Eric Sabo, 06/22/2005

A drug that has been used by thousands of lung cancer patients should be tightly restricted because it fails to improve survival, the Food and Drug Administration (FDA) announced last week. The FDA will allow the relatively new therapy, Iressa, to stay on from the market for now, but doctors can only prescribe the drug to patients with non-small cell lung cancer (NSCLC) who have already shown some type of improvement from the treatment.

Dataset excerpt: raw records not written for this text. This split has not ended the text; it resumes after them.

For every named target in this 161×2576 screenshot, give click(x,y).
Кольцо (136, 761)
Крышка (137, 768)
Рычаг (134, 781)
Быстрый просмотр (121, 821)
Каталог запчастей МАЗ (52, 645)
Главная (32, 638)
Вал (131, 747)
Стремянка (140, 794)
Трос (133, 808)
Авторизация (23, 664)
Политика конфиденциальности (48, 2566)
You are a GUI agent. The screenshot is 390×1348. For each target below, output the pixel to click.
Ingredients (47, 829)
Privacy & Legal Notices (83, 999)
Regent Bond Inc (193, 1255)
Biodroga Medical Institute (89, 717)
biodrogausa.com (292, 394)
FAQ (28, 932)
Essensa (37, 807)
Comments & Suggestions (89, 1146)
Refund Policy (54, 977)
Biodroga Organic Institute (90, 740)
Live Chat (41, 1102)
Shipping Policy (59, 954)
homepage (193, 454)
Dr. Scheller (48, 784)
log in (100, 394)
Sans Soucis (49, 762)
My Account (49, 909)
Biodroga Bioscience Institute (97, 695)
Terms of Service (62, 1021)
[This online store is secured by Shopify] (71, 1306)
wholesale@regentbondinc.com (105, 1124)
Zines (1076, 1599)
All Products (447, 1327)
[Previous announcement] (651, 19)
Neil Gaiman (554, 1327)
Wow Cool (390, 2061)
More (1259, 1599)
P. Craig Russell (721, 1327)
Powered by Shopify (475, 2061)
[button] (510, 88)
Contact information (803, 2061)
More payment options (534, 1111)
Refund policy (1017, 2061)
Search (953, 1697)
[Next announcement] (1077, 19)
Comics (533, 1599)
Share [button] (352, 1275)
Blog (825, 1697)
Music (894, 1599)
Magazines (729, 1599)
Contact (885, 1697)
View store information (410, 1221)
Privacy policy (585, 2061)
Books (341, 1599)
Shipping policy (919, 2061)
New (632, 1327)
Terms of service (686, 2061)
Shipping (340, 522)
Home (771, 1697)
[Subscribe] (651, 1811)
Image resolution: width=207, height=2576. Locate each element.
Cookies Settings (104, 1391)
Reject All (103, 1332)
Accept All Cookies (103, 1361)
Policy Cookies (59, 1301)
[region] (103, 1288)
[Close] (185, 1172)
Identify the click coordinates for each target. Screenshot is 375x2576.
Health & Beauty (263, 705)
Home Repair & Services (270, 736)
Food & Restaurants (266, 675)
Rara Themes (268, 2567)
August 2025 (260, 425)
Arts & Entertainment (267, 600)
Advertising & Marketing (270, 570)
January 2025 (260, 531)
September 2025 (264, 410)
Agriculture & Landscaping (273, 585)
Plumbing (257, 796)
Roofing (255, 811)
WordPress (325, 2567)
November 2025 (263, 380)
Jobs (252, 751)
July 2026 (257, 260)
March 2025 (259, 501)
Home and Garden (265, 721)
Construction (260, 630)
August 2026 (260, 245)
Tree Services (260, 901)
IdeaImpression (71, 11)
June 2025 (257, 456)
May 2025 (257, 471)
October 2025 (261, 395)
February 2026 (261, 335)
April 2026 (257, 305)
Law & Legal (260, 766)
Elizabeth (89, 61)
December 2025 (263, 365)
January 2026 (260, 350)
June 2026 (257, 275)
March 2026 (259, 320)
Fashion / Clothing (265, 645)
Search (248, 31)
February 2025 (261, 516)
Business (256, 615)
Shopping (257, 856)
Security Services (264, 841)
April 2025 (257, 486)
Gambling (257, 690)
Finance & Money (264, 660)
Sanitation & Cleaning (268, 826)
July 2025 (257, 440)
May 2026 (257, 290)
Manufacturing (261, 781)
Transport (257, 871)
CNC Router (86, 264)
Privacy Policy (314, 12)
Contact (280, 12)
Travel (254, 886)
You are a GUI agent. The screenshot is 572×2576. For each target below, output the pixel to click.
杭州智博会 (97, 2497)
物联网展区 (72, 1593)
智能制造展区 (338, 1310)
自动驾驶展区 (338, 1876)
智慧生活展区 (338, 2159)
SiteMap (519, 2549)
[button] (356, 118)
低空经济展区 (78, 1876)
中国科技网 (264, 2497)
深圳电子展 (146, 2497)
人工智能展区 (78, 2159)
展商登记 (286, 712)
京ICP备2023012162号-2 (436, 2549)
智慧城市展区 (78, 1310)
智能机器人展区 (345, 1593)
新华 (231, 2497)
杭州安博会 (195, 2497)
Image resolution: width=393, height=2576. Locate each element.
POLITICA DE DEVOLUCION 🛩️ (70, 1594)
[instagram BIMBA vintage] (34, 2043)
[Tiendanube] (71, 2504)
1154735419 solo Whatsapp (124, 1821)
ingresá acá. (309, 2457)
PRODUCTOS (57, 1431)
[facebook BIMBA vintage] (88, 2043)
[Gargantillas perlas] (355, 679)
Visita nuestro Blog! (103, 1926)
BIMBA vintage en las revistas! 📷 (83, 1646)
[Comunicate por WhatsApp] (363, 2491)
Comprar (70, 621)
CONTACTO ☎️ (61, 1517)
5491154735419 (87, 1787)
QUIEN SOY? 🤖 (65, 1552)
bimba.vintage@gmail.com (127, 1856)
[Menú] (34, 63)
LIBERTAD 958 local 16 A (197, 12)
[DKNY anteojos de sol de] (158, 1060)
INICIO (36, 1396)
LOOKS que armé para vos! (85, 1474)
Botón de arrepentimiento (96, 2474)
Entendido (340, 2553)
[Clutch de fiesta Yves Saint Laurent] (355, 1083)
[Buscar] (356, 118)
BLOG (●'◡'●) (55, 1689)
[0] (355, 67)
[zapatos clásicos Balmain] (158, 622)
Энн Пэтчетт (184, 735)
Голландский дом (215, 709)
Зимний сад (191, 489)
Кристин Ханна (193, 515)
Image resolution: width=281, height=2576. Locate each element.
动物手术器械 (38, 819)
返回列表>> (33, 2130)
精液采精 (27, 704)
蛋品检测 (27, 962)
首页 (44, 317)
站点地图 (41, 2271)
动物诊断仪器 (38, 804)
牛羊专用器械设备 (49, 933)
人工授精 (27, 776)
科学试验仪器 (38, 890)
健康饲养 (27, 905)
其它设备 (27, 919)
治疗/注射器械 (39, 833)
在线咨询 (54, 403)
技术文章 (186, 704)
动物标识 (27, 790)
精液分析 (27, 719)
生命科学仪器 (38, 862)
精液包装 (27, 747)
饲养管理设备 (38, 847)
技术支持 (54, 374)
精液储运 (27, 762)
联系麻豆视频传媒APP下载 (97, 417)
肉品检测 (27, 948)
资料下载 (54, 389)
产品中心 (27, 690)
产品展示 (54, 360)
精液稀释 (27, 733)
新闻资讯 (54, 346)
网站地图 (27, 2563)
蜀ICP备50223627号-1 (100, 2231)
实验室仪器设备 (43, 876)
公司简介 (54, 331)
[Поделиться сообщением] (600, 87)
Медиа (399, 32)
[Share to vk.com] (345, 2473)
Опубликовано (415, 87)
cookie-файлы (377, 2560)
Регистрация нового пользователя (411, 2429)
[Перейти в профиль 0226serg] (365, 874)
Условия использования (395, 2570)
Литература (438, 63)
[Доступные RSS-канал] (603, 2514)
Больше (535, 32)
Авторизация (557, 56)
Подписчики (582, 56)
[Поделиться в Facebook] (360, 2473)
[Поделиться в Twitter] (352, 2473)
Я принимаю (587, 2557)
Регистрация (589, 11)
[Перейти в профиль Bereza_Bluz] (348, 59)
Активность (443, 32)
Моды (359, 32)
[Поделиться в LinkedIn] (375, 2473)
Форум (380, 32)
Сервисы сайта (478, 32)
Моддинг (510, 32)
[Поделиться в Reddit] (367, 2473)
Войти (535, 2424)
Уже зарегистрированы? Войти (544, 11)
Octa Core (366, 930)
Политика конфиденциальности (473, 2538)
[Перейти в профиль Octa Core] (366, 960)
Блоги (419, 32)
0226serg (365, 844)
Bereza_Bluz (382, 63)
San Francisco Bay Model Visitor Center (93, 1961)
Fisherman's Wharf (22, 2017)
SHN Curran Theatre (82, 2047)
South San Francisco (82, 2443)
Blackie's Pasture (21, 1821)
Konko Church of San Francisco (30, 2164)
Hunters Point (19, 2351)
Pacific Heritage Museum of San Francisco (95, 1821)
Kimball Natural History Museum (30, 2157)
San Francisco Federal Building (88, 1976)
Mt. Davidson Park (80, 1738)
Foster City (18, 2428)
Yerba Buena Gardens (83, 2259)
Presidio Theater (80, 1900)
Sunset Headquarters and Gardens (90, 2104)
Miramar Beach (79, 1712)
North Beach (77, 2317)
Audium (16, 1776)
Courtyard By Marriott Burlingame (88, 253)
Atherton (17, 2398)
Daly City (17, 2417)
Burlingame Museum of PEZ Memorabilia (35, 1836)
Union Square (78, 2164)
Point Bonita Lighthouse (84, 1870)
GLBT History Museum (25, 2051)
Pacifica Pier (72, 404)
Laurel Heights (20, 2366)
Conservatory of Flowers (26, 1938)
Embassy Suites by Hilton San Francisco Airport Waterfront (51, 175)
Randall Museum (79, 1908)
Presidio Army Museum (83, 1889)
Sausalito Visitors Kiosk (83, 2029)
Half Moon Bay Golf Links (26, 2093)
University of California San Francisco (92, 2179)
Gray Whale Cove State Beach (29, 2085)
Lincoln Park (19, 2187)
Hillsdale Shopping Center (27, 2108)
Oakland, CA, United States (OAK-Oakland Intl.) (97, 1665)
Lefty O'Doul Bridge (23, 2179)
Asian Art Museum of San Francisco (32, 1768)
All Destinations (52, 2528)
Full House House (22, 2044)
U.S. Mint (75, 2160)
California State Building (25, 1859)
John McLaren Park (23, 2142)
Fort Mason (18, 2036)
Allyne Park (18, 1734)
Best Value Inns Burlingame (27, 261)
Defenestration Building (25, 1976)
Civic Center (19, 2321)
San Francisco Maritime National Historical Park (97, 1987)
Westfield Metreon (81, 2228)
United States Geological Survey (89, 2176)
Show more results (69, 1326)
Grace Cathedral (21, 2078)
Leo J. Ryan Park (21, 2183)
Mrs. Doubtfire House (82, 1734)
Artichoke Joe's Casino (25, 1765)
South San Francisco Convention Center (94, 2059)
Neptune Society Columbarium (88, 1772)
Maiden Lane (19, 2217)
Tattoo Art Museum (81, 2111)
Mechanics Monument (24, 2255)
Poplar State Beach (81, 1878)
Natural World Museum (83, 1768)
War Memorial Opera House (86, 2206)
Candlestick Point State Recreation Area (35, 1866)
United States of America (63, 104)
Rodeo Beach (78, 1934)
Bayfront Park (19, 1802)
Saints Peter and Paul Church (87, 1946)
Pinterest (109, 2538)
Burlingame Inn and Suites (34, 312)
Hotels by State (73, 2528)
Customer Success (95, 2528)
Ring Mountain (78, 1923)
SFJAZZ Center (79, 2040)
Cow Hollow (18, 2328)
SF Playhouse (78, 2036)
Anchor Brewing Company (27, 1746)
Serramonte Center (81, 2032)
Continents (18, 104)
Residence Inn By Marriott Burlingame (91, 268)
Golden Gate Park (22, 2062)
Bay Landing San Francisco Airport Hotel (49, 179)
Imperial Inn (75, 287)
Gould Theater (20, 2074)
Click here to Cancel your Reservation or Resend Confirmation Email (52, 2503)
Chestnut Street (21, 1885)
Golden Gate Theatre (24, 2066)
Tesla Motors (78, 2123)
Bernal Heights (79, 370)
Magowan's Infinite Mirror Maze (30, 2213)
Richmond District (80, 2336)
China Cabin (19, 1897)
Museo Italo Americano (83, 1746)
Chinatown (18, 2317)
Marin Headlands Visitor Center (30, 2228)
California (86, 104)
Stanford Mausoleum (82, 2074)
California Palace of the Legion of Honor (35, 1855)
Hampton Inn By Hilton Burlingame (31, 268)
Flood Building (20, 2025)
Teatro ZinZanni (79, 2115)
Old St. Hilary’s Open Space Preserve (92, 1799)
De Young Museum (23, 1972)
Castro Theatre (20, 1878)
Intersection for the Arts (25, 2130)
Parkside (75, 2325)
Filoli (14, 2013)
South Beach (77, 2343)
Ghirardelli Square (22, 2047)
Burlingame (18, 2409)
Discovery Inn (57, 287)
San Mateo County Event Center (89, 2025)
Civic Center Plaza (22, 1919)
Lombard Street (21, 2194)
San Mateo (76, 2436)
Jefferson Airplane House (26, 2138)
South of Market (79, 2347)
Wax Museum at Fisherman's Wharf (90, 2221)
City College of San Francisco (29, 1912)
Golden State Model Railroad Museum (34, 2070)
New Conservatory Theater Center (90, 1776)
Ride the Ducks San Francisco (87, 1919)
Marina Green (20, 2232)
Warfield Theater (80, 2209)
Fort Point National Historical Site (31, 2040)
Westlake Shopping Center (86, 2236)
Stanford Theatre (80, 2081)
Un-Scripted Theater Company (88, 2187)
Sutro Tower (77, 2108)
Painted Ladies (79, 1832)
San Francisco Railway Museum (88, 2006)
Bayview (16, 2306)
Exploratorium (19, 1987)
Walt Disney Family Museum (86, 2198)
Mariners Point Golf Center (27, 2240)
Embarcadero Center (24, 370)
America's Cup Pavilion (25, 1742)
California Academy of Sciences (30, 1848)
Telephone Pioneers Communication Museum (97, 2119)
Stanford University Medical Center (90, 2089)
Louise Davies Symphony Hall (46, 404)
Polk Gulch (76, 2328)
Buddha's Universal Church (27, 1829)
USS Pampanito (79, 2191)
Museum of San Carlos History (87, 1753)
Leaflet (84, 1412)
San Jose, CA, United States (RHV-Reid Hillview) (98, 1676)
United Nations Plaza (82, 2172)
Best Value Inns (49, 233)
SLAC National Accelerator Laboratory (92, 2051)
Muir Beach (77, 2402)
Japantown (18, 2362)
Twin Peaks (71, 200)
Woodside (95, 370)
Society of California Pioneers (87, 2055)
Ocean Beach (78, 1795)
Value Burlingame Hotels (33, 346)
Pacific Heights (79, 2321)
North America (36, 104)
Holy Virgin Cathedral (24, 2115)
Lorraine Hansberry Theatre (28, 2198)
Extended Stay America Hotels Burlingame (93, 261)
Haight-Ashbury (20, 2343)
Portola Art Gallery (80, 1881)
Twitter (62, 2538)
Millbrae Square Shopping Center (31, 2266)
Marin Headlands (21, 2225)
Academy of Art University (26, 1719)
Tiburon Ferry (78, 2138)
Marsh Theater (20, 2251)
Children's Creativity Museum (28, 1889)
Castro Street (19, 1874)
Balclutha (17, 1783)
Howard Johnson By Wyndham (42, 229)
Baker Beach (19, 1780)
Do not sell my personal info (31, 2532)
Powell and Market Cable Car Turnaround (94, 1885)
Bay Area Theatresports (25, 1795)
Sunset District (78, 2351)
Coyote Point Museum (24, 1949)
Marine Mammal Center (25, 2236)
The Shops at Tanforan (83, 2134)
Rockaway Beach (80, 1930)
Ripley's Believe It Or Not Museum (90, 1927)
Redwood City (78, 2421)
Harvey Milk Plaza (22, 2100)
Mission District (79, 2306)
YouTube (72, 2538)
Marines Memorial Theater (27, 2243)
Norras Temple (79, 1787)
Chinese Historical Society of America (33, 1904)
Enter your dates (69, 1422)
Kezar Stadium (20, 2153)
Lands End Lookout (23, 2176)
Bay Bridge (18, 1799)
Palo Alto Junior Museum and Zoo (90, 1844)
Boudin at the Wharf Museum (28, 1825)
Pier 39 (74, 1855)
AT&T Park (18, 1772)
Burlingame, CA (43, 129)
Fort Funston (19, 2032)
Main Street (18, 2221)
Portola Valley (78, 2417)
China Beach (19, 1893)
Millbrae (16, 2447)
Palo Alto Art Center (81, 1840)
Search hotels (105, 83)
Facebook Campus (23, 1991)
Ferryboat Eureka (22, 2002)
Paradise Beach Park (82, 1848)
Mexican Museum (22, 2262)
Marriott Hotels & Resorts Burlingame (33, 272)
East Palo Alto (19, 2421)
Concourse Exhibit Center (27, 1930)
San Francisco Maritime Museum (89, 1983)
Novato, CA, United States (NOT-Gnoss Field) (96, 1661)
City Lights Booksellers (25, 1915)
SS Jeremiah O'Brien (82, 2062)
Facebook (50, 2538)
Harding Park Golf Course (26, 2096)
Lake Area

The ruling is the latest setback for what had seemed like a highly promising cancer drug. Approved by the FDA in 2003, Iressa belongs to a new wave of therapies that attack the disease with greater precision than chemotherapy or radiation. Iressa quickly gained favor after a small study showed it could shrink tumors in patients with advanced, hard-to-treat lung cancer. This past December, however, the FDA revealed that Iressa's cancer fighting effects did not translate into longer lives, based on results of a larger trial involving 1,700 patients.

As part of the agreement with the FDA, Astra Zeneca, the company that manufactures Iressa, plans to make the treatment available until at least September 15, 2005. "Iressa will remain available in the United States, through the Iressa Access Program, for patients who are currently benefiting or who have benefited," according to a statement. Some 4,000 Americans are currently taking Iressa, the company said.

The Options
The FDA and other experts said that lung cancer patients have several effective alternatives from which to choose. The chemotherapy standby, Taxotere, has been shown to increase survival, and the FDA recently approved a newer agent, Alimta, which is equally effective. Tarceva is yet another targeted drug for NSCLC that works similar to Iressa. In contrast to Iressa, however, the drug has been shown to extend survival by up to two months if chemotherapy fails to work.